The measured data are worrying

The next step is to evaluate the results and answer the big question as to whether the low-oxygen zones really are expanding, as previously measured data and model calculations indicate.

Scenarios involving expanding minimum oxygen zones are not merely theoretical. Periods of drastically lower oxygen levels throughout the ocean are known to have occurred in the geological past, for example in the Permian or Cretaceous periods. This had extreme effects on the marine ecosystems of the time, all the way to mass extinctions. Events of this kind occurred in very warm climates and at very high atmospheric CO2 levels. The researchers are, therefore, also interested in finding out whether there are limit values beyond which changes in the ocean may be greatly accelerated.

In addition to this, Victoria Bertics is examining how oxygen levels are developing in the Baltic Sea, right in her own backyard at IFM-GEOMAR. Since last winter she has been undertaking regular dives in order to collect sediment samples from a depth of 30 metres, which she then examines in the lab. What she wants to know is which organisms in the sediment are able to bind nitrogen.

Distribution of low-oxygen zones in the world’s oceans (violet).
Distribution of low-oxygen zones
in the world’s oceans (violet). They
are most widespread in the tropical
oceans.

Photo: IFM-GEOMAR

The comparatively harsh Baltic climate doesn’t bother the American scientist, although she is normally more accustomed to the sunny Californian weather, having spent the previous years at the University of California in Berkeley and the University of Southern California in Los Angeles. That’s also where she met her host, Tina Treude, who finally also succeeded in convincing her to come to Kiel. Another argument in favour of coming to Germany was the fact that she has family roots in Kiel.
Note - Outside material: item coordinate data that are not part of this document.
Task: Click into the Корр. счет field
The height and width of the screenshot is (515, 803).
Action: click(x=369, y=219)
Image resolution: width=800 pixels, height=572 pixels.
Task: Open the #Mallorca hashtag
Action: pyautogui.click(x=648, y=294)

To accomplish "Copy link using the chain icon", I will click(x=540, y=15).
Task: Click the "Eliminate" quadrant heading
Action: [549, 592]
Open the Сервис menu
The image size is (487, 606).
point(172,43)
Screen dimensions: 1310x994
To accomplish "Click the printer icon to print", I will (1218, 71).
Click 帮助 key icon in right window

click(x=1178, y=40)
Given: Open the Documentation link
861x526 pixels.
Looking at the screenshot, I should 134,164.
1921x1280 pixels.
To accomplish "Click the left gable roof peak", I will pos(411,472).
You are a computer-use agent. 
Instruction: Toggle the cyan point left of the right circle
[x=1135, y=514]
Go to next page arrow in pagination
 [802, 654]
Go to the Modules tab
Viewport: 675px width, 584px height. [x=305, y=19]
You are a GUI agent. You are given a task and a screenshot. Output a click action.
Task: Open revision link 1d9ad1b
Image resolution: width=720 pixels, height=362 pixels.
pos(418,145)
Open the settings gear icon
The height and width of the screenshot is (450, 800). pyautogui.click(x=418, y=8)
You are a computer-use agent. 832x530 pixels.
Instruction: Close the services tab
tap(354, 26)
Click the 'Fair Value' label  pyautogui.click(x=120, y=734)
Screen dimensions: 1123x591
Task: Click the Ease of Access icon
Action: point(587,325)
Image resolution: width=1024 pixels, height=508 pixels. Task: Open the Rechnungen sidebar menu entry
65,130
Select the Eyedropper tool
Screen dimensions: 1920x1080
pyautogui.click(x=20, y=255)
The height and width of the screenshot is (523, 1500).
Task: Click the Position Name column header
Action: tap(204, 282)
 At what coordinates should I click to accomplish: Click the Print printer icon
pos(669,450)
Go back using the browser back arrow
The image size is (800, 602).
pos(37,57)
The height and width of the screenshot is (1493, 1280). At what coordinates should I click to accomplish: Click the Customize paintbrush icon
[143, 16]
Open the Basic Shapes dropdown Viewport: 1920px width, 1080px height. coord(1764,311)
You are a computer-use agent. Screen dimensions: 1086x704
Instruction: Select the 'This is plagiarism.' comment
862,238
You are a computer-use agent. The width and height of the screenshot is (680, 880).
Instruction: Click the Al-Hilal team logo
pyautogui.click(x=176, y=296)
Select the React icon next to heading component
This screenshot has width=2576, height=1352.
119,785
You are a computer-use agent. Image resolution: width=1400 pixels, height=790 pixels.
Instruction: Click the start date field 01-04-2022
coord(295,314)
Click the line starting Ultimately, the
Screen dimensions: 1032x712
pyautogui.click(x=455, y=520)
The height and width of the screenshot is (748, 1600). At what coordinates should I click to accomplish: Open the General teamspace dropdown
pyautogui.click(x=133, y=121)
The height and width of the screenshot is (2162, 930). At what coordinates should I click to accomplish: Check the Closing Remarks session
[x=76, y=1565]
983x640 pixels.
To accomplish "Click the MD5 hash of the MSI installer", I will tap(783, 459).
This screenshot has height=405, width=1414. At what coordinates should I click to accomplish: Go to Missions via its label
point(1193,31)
After spending several years in large American cities, she relishes Kiel’s “intimate smalltown atmosphere” and its beautiful location by the sea. At IFM-GEOMAR she is pleased about the excellent and fairly easy access to research vessels. Getting day trips is much easier than at the two institutions in California where she previously studied and worked, she explains.

The 29-year-old currently has no thoughts of starting a family. But even if she did, she says, it would surely be possible to do so while maintaining her professional career. Her aim is a professorship, though where, she doesn’t yet know. Although she herself is ambitious, she feels there must be enough room left for other aspects of life. When she isn’t researching, she enjoys diving, hiking and travelling. “Here in Europe there’s so much to discover,” she says. Most recently she met other Humboldtians at a conference in Croatia. And of course, she headed for the sea there too – although for a change she just went swimming rather than conducting research.